### Consegne
1) Riassuma in due frasi il brano sulla poesia riportato più sotto.
2) Prosegua il brano sulla poesia riportato più sotto, riprendendolo dopo la sua ultima frase.

### Brano selezionato
***

È l’urgenza di esprimere alcune ‘cose’ che devono essere pronunciate. Ciò che vale davvero è la parola scritta: tutto – lo stupore, la meraviglia – accade tra il testo poetico e il lettore.
Perché scrivere poesia oggi? Perché leggerla?
C’è tantissima scrittura in versi oggi. La poesia stenta a farsi notare, a fronte di una produzione vasta: è tempo di fare selezione, ma forse manca una certa critica che possa garantire punti di riferimento. Tutti sono disorientati e liberi di scrivere. Da un lato la libertà offre un respiro, dall’altro crea confusione. Nel libro l’autore dovrebbe creare una sorta di laboratorio personale, un approccio originale alla lingua. Leggere poesia risponde a un bisogno di aperture vere, di immagini e risonanze che ci rimangono dentro. È un’esigenza che andrebbe filtrata da un’umiltà verso se stessi.

***

### Dati estratti
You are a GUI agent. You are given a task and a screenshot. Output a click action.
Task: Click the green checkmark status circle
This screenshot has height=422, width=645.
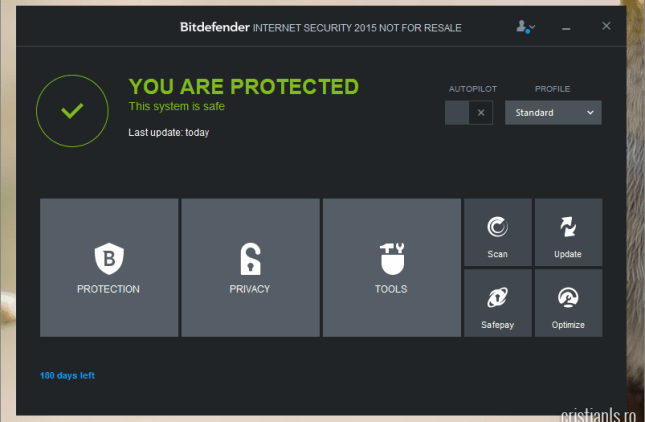point(72,111)
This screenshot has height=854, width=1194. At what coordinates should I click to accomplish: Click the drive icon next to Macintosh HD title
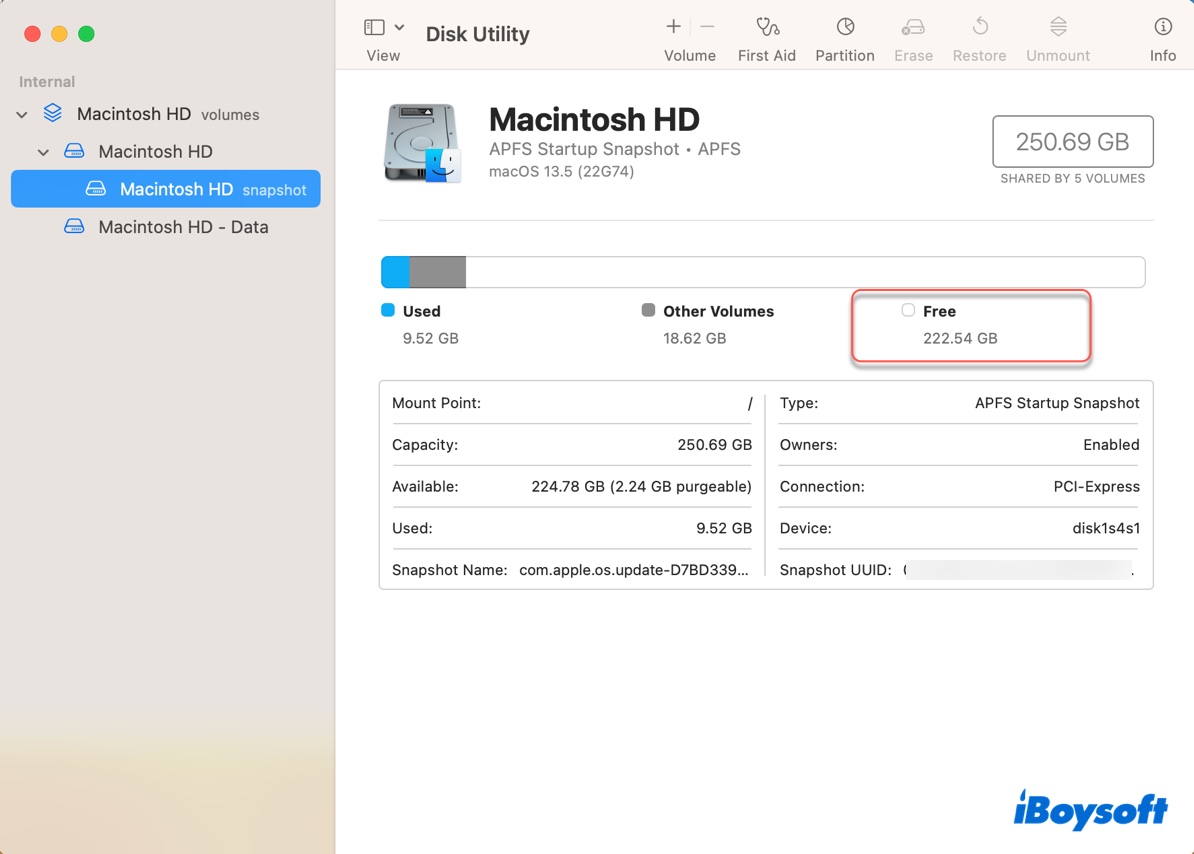point(423,140)
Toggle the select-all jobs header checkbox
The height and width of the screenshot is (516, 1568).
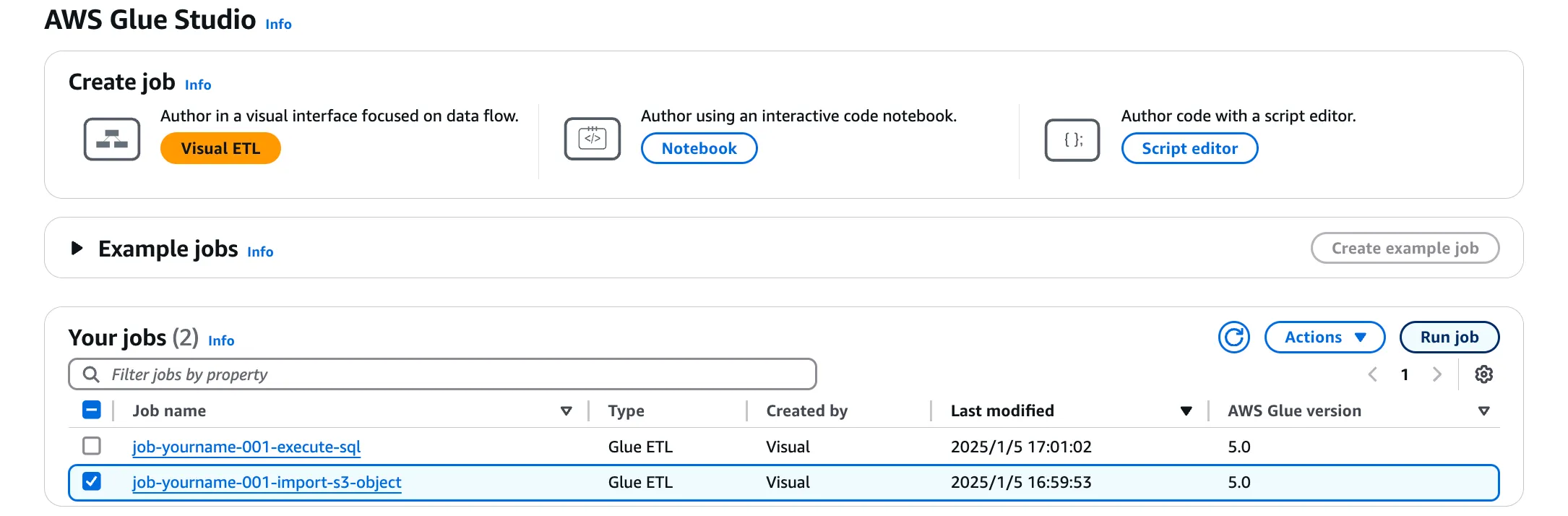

***

### Risposte finali
1) Oggi si scrive moltissima poesia in versi, ma manca forse una critica capace di offrire punti di riferimento, e la libertà di scrivere, pur dando respiro, genera anche disorientamento e confusione. Leggere poesia risponde al bisogno di aperture vere e di immagini che ci restano dentro, e ciò che conta davvero è la parola scritta, perché tutto accade tra il testo poetico e il lettore.

2)
Da molti anni lei svolge un’intensa attività nel campo dell’editoria, curando e coordinando collane di poesia, critica letteraria, filosofia, in cui sono stati pubblicati, tra gli altri, scritti di Leopardi, Poggioli, Sanesi, Crovi, Porta, e in cui hanno visto la luce anche nuove traduzioni di Auerbach, Eliot, Tagore, Yeats, Bauchau, Flaminien, Char; sue sono la versione e l’introduzione critica di Relazione per un’accademia e altri racconti di Franz Kafka (1997). È un lavoro complesso, che richiede una motivazione profonda. Secondo le statistiche, gli italiani leggono sempre meno, soprattutto i libri di poesia. Qual è la sua sensazione?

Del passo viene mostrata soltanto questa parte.